为探明间作、轮作对连作花生生长、产量及品质的影响,为花生高产栽培提供理论依据,于2022—2023年在河南科技大学试验农场,分别在连作2 a花生和连作11 a花生的基础上,以继续连作花生为对照(分别记为CCP1、CCP2),研究甘薯-花生轮作体系(PSP)和玉米-花生间作、轮作体系(PMP)对花生光合特性、根系特点、干物质积累与分配和产量的影响。结果表明,在花生的结荚期(PSS)和饱果成熟期(PMS),PSP中轮作花生(SRP)较CCP1分别显著提高叶面积指数(LAI)35.08%~53.68%和24.32%~33.52%;PSS和荚果膨大期(PBS),SPAD值增幅为11.93%~18.55%和5.95%~9.63%。PMP中轮作花生(MRP)较CCP2,LAI在PSS和PMS分别提高了46.81%~57.96%和27.00%~61.78%;MRP和间作花生(MIP)较CCP2,SPAD值在PSS、PBS分别提高了3.32%~3.69%,7.50%~8.64%和5.47%~18.37%,15.73%~31.11%。

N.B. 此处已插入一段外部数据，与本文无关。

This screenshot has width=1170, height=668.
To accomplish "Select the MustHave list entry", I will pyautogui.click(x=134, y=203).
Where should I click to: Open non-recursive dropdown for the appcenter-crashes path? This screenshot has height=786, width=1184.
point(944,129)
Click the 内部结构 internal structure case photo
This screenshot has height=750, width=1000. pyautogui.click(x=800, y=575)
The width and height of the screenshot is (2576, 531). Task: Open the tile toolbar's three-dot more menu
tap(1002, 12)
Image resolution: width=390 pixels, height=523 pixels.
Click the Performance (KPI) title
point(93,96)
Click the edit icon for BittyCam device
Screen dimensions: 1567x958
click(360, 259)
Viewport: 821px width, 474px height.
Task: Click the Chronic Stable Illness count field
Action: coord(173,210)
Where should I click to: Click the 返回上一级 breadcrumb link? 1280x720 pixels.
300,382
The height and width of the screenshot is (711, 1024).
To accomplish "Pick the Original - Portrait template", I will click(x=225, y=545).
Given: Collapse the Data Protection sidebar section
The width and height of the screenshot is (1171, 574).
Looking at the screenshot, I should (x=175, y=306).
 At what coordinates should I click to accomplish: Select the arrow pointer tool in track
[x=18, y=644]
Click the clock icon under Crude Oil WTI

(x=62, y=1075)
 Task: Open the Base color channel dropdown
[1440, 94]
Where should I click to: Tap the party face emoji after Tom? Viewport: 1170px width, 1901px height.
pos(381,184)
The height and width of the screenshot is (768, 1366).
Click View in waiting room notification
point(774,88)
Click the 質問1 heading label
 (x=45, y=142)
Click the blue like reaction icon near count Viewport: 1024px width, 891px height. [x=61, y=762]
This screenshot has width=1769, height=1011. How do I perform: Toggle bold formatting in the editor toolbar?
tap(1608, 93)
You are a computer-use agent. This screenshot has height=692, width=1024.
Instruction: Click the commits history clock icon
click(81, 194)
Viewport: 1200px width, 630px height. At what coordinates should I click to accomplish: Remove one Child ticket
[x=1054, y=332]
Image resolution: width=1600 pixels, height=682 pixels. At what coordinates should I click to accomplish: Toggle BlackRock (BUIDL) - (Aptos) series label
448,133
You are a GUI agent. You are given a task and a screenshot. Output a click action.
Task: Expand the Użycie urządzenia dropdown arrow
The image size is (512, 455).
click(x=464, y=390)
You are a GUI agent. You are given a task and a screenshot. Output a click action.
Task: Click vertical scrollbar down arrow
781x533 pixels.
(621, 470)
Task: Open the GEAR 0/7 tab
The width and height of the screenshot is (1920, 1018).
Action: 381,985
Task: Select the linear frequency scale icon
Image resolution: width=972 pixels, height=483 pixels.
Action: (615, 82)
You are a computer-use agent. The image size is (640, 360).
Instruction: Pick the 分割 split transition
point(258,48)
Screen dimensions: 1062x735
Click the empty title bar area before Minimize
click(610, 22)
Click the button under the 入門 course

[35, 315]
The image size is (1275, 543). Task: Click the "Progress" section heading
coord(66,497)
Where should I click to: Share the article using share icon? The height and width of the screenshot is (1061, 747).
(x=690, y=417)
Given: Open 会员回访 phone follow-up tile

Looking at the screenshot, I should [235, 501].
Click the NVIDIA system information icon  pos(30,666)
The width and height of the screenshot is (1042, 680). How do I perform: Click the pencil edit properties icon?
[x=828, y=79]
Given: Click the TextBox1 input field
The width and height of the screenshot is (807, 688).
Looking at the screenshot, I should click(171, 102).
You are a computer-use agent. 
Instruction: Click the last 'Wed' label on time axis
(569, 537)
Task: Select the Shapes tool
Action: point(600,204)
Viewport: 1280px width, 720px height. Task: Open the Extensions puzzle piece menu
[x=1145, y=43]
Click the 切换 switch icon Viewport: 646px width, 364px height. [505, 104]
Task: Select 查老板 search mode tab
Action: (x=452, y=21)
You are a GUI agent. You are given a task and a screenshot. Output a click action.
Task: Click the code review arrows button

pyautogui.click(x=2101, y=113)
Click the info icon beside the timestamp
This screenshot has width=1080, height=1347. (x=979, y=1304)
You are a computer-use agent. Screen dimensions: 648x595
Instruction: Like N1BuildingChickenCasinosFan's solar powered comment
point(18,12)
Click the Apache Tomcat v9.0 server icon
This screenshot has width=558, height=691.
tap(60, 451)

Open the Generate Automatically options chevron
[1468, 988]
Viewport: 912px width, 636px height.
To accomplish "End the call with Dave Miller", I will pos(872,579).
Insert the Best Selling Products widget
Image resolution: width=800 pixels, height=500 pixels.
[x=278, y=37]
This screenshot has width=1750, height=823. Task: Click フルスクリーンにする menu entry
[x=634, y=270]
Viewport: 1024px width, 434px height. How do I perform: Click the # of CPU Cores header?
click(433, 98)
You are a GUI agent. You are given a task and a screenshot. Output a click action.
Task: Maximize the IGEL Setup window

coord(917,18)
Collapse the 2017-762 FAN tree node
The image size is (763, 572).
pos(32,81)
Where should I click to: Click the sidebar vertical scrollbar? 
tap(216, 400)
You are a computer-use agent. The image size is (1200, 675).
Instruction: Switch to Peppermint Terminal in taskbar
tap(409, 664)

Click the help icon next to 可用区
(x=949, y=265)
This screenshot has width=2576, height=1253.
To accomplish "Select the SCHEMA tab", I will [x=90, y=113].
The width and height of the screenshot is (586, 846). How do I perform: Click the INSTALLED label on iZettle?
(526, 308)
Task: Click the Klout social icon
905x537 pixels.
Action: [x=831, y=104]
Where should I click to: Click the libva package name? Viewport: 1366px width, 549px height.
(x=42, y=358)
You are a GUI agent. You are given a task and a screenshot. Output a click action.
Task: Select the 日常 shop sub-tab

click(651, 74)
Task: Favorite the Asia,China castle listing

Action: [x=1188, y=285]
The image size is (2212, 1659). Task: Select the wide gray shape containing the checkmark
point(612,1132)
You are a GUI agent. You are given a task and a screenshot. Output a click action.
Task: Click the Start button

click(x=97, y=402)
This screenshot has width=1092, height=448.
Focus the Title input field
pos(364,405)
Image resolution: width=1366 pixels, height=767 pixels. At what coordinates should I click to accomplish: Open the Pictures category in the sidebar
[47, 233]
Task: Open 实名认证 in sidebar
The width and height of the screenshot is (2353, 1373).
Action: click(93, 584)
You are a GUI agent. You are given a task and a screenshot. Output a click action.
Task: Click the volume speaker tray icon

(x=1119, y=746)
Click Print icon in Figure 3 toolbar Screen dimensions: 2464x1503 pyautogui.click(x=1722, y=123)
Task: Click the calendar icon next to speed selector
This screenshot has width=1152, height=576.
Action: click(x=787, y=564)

在PSS和PBS,SRP与CCP1相比,净光合速率增幅分别达23.68%~41.31%和26.52%~32.55%,MRP与CCP2相比分别提高了12.77%~17.81%和16.88%~62.07%,均显著增加根长与根尖数,促进PMS花生单株干物质积累及向荚果的分配,产量分别提高了31.42%~47.36%和54.12%~75.09%;MIP与CCP2相比,受玉米遮阴影响,降低花生的LAI、净光合速率、根长、根尖数,并降低了干物质积累量及产量。同时,轮作后提高了花生果仁的油酸含量和油亚比,其中SRP较CCP1的增幅分别为1.63~1.65百分点和6.59%~10.52%,MRP较CCP2的增幅分别为1.95~2.82百分点和9.75%~14.16%。综上,甘薯-花生轮作和玉米-花生轮作较连作花生均能提高花生产量,原因在于其能促进花生根系生长,延缓叶片衰老,提高光合速率,尤其是生育后期的光合速率,从而促进干物质的积累及向荚果的分配,此外还能在一定程度上改善花生品质。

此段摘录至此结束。